Does Daily Aspirin Intake Prevent Heart Problems? Short Answer: No
It has long been a widely-held belief that a daily dose of simple aspirin might be just what the doctor ordered to prevent serious heart complications down the road. Problem is, a new study is saying that it actually doesn’t.
Now taking a low dose of aspirin has been proven to benefit those with narrow arteries, or even those who have recently suffered a heart attack. This assumed benefit has long reached over into the camp of regular folks without any cardiovascular disease to speak of – mild hypochondriacs we all know (or may ourselves be) who think a modest daily dosage might steer off future heart problems. Are they right in this assumption?
The study: data was compiled and analyzed from nine different studies involving over 100,000 adults clocking-in at an average age of 57. These adults were randomly assigned a low dose of aspirin (about 100 milligrams) while the rest were prescribed a garden variety placebo. None of those studied had existing heart conditions. Over six years, medical problems that arose included roughly 2,000 cases of coronary heart disease and 40,000 instances of bleeding. Over that same amount of time, deaths within the study related to cardiovascular complications were about the same for those on – or off – aspirin.

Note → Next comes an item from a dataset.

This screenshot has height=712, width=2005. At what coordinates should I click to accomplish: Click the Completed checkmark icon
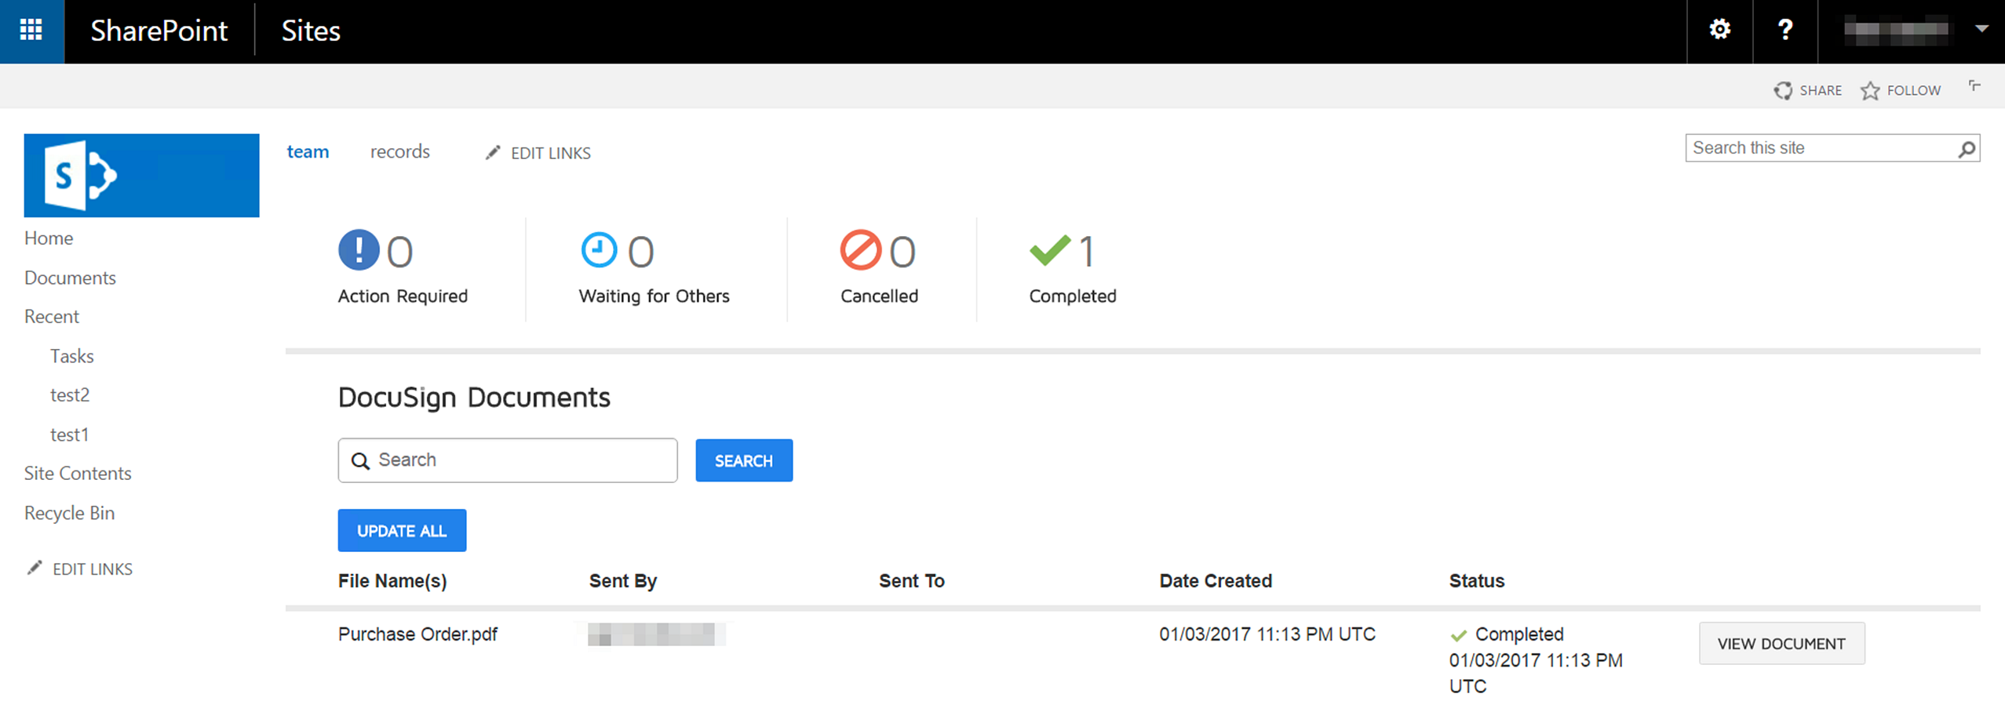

In the end, aspirin-takers had only about a 10% lower chance of a heart attack or stroke, though this figure is mostly attributed to a 20% lower chance for a fatal heart attack. No difference between men and women. Older folks seemed to benefit more than younger folks, BUT those taking aspirin had a 70% higher risk of bleeding problems, and serious bleeding issues were 30% higher among younger people.
The moral of the story – if you don’t have cardiovascular problems, don’t take aspirin, or you might bleed to death.
Do you take aspirin to head-off heart problems? You going to stop now?